Once the objective is clear, I identify and gather the relevant data sources. This can include:
CSV or Excel files
SQL databases
internal dashboards
third‑party datasets
I also check data availability, access permissions, and potential limitations.
Data cleaning is often the most time‑consuming part, but it’s essential. I handle:
missing values
duplicates
inconsistent formats (dates, categories, numbers)
outliers
structural issues
My goal is to build a clean, reliable dataset that can support accurate analysis.
I use descriptive statistics and visual exploration to understand the dataset. I look for:
distributions
correlations
trends
anomalies
patterns that might influence the analysis
This step helps me identify the most relevant variables and refine the direction of the project.
To improve the quality of the analysis, I create new variables or transform existing ones. This includes:
aggregations
encoding categorical variables
creating ratios or indicators
grouping data by time periods
normalizing or scaling values
Feature engineering often reveals insights that raw data cannot show.
Depending on the problem, I apply the appropriate analytical methods:
descriptive statistics
comparative analysis
correlation analysis
hypothesis testing
segmentation
trend analysis
My goal is to answer the business questions with clarity and precision.

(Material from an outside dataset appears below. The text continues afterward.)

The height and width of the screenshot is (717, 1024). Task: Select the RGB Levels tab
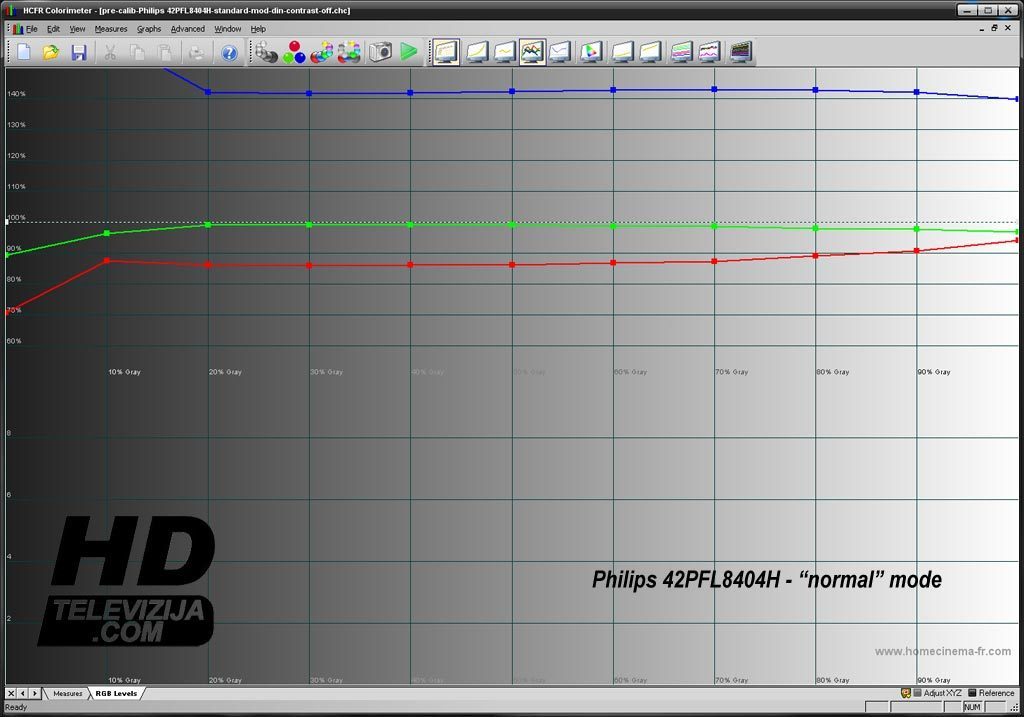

I translate the results into clear, actionable visualizations using tools like:
Tableau
Python (Matplotlib, Seaborn, Plotly…)
I focus on readability, relevance, and impact. Each chart must tell a story and support decision‑making.
I summarize the key findings in a structured and accessible way. I highlight:
what the data reveals
what actions can be taken
what risks or limitations exist
what opportunities the business can leverage
My goal is to make insights understandable for both technical and non‑technical audiences.
After presenting the results, I gather feedback from stakeholders. I refine:
the visuals
the analysis
the dataset
the recommendations
Iteration ensures that the final output is accurate, relevant, and aligned with expectations.